- **Exercise objective**
Carry on the career newsletter below from the point where it stops.

For the next 5 minutes, let’s elevate your career.
In today’s email:
Hack your insta algo
Escape movie logic
No meetings
Ditch work
Emily Cummins’ career wisdom
ON YOUR CAREER
Hack your Insta algo

Instagram is designed to hack our dopamine and oxytocin streams. It’s fiendishly addictive. I watch too many reels about wild animals. Fortunately, Instagram is also an excellent source of business and career information.
This morning, I watched Eric Schmidt - the former CEO of Google - talk about how fast AI was learning mathematics and physics. A different reel about the economist John Nash reminded me how human collaboration is a long-term, winning strategy.
We can cultivate Instagram’s algorithm to be positive and informative.
If you thought when you got your job at 20 that it would never change, you were misinformed. Retrain yourself to be curious.
COMMUNICATION
Escape movie logic

Cate Hall wrote in her recent Substack article, Are you stuck in movie logic?:
“Have you ever noticed just how much of the drama in movies is generated by an unspoken rule that the characters aren’t allowed to communicate well? Instead of naming the problem, they’re forced to skirt around it until the plot makes it impossible to ignore. It’s the cheapest way to build effective drama, but if you don’t fully dissolve yourself in the movie logic, the whole time you want to scream, “can’t anyone just talk about what’s happening directly?!”
Dysfunctional teams can be trapped in movie logic. They don’t have the conversations they need to have. We can break free of this. Simple language works: “I would like to discuss how we can make our relationship stronger” or “Something felt strange in that meeting, perhaps something important wasn’t said.” We can be direct and prompt a discussion that moves us forward.
PRODUCTIVITY
No meetings

Set “no-meetings” mornings. Block your calendar for deep work. This fosters creativity, productivity, and a state of flow.
Defend the time as if you’re with your most important client.
Pointless meetings communicate to a worker that their time is worth wasting. On the other hand, mandating a no-meeting day expresses that their work process is respected.

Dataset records
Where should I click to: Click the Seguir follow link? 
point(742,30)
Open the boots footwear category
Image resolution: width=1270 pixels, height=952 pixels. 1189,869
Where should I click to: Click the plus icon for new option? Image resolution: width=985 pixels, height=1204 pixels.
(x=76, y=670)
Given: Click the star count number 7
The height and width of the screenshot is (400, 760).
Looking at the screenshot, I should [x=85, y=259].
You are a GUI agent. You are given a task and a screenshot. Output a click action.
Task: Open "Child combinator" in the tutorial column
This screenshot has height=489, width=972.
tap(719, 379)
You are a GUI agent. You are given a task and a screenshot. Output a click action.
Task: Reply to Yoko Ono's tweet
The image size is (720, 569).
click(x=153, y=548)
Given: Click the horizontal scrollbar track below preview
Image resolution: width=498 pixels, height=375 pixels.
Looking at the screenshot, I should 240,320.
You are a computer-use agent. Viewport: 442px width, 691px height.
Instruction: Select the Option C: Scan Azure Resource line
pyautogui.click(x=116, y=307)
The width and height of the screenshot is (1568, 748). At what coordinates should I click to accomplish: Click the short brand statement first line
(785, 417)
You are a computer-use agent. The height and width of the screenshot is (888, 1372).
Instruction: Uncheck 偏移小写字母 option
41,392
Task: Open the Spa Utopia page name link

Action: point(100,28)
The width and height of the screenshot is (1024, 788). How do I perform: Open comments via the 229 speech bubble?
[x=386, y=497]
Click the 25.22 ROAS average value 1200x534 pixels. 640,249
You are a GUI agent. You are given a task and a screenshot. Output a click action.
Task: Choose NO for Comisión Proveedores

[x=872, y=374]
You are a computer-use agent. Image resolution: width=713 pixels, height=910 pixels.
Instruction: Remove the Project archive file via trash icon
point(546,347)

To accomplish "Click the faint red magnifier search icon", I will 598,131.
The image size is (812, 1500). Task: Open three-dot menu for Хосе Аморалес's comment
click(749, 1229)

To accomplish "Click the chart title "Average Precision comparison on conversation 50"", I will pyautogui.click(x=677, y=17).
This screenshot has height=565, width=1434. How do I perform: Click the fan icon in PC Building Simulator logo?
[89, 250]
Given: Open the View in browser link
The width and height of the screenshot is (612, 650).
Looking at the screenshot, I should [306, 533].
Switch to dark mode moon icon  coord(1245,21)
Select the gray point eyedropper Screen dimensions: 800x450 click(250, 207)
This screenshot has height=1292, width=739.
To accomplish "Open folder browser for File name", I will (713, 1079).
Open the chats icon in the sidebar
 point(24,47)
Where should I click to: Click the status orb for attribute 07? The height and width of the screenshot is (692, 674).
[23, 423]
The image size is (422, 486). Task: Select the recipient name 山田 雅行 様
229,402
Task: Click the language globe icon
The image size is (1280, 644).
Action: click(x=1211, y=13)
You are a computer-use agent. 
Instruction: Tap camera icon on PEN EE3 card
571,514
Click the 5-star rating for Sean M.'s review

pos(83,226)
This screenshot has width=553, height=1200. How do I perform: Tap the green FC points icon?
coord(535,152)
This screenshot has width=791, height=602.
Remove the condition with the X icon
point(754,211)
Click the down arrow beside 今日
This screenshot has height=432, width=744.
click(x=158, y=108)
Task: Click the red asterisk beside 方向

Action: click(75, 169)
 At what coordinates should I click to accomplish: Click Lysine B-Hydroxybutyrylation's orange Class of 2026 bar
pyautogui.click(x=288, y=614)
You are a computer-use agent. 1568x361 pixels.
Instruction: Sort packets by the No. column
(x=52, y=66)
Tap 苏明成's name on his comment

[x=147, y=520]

- **Solved problem**
1 MINUTE TO HAPPINESS
Ditch work

CareerCoacha has more than 40,000 readers. People joined because they care about being a high performer in their jobs. This care, or conscientiousness, predicts long-term career success better than any other personality trait.
With this in mind, we urge you to ditch work. Not forever. Just one afternoon. Go to a movie, to the beach, or to lunch and don’t return until tomorrow. Have leisure. If you don’t have flexibility in your job, schedule it for the weekend.
A man who has worked long hours all his life will become bored if he becomes suddenly idle. But without a considerable amount of leisure a man is cut off from many of the best things.
CAREER WISDOM
Emily Cummins

Emily Cummins (1987 — ) was born in Wakefield, UK. She graduated with first-class honours in Business Management from the University of Leeds. From age four, Cummins’ grandfather gave her a hammer and taught her how to make toys using scraps of material in his garden shed. Repurposing materials inspired her focus on sustainable design.
Cummins spent her gap year in Africa working with communities to develop her sustainable refrigerator invention. The fridge operates on evaporative cooling - no electricity, solar panels, chemicals, or moving parts needed. Sand, wool, or soil is packed between two cylinders and soaked with clean or dirty water. When the sun heats the outer shell, the water evaporates, drawing heat away from the inner container. This keeps contents as low as 6°C for several days. Cool enough to preserve food and medicines.
Cummins’ fridge has improved daily life and health for thousands. She was acknowledged as Barclays Woman of the Year Award and Cosmopolitan’s Ultimate Save-the-Planet Pioneer. Some of Cummins’ career wisdom:Build something 100 people love, not something 1 million people kind of like.
Real innovation doesn’t always look high-tech. Some of the most powerful ideas are the simplest ones — especially when they’re built for people who need them most.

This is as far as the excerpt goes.